• _TASK PROMPT_
When the string "target" occurs in a line of the records, show that line.
BEGIN SUPPLIED RECORDS
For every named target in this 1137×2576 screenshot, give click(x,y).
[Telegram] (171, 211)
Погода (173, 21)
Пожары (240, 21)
END SUPPLIED RECORDS
BEGIN SUPPLIED RECORDS
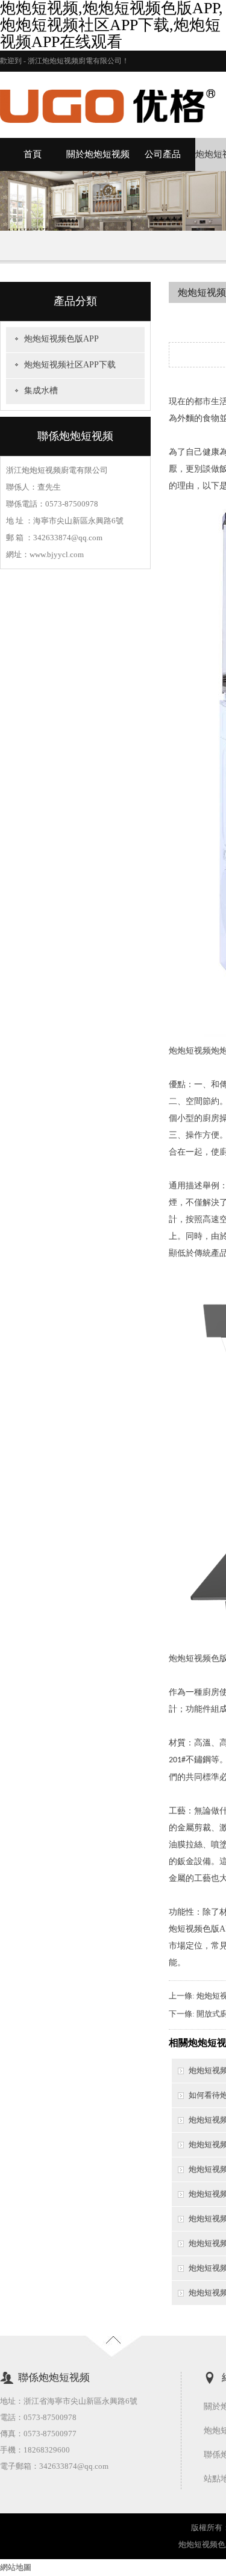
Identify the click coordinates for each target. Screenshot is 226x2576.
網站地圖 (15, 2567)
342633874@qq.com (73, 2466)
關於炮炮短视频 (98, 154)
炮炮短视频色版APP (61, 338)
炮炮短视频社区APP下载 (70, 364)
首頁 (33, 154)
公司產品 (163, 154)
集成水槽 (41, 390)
END SUPPLIED RECORDS
• _REPLY TO THE EXERCISE_
For every named target in this 1137×2576 screenshot, give click(x,y).
Identify the click coordinates for each target. Screenshot is 226x2576.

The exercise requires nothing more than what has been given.